══ Raw data ══
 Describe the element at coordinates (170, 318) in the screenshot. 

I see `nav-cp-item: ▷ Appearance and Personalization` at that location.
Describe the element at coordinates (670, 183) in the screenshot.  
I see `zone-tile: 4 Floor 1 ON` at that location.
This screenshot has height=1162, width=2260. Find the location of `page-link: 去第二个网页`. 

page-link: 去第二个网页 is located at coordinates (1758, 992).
═══
══ Raw data ══
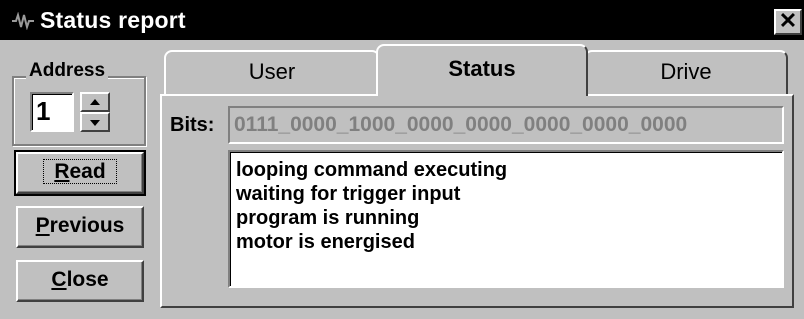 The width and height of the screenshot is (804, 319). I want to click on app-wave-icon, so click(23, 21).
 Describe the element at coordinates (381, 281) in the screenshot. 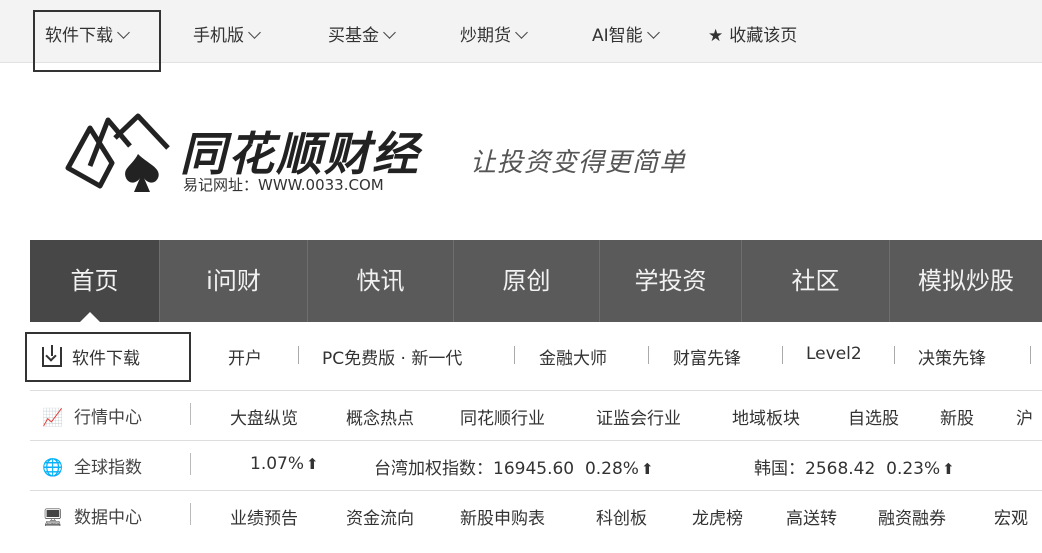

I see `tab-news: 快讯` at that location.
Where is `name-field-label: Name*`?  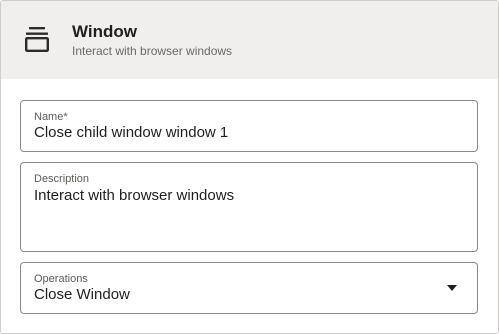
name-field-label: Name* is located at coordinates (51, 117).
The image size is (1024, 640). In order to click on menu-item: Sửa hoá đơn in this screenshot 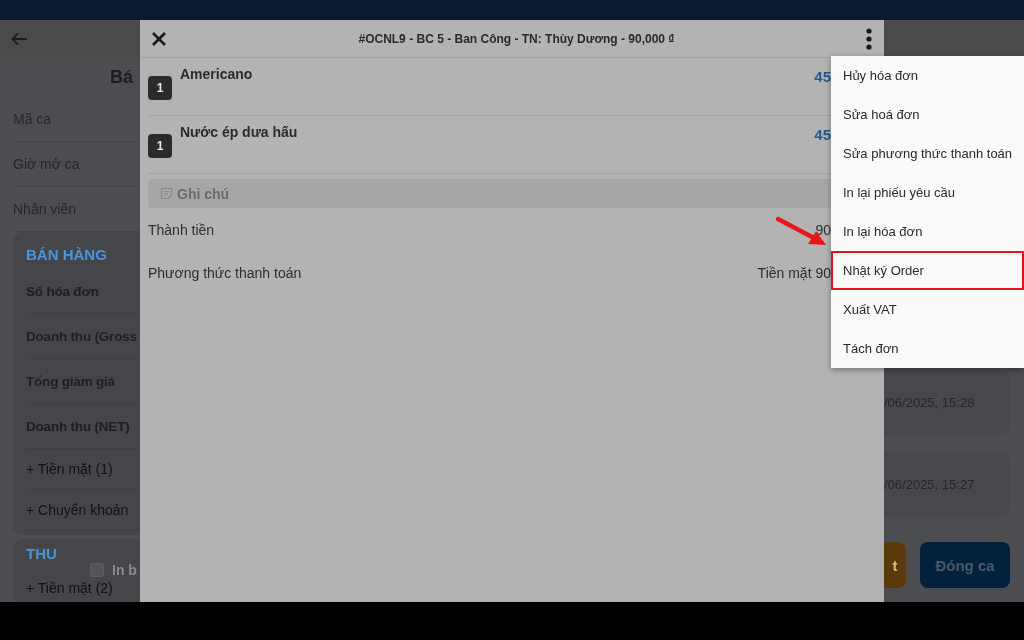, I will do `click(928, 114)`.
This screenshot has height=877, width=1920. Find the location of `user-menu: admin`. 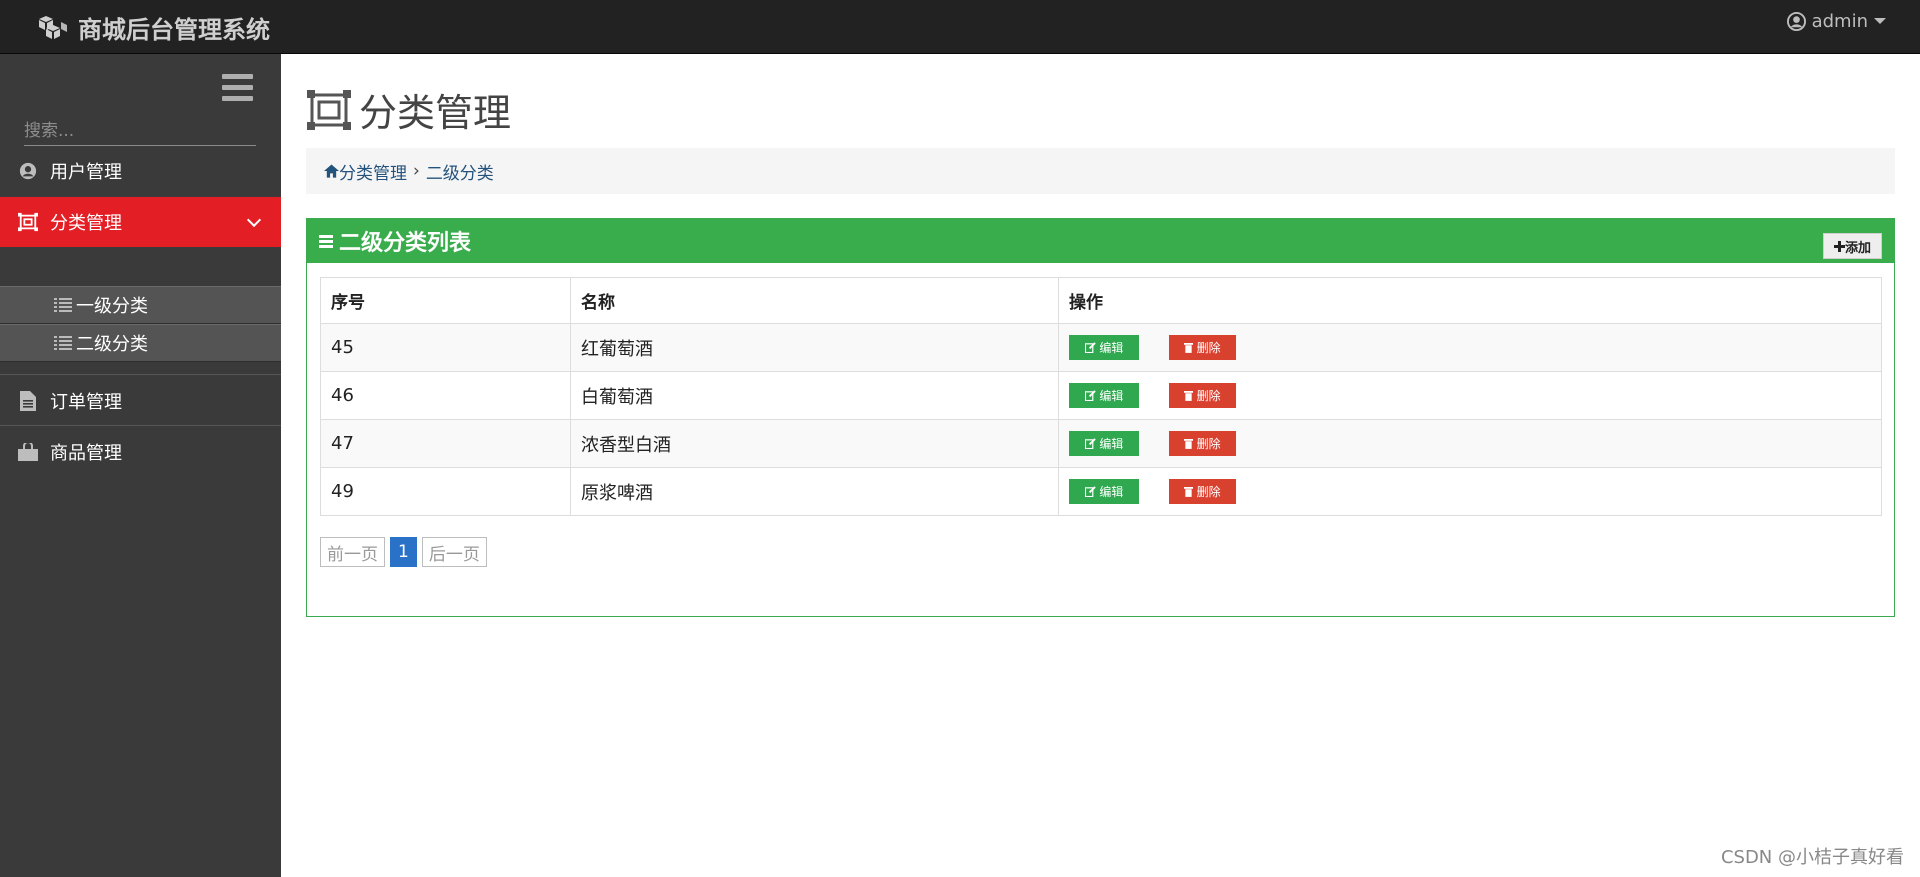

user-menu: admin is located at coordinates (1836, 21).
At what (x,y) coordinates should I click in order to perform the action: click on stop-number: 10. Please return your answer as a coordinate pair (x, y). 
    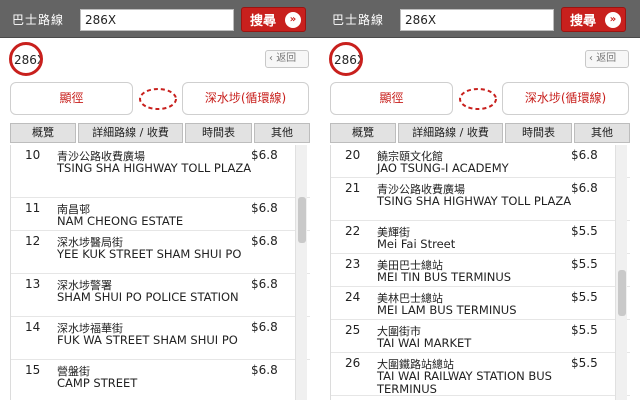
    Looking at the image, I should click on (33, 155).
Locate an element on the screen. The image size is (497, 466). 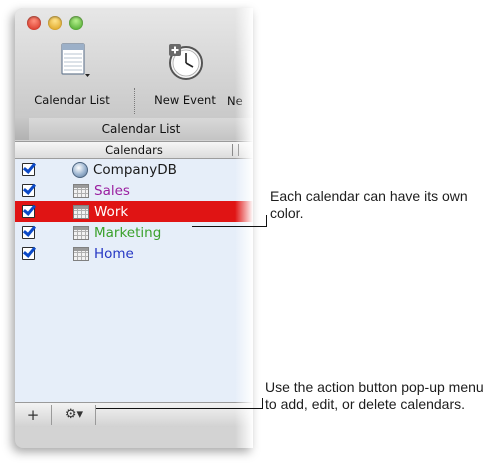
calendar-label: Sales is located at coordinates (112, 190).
═══
### Activity
Copy out, word for word, the lines of the listing between the line containing "Describe the element at coordinates (670, 183)" and the line containing "page-link: 去第二个网页 is", inclusive.

### Exercise response
Describe the element at coordinates (670, 183) in the screenshot.  
I see `zone-tile: 4 Floor 1 ON` at that location.
This screenshot has height=1162, width=2260. Find the location of `page-link: 去第二个网页`. 

page-link: 去第二个网页 is located at coordinates (1758, 992).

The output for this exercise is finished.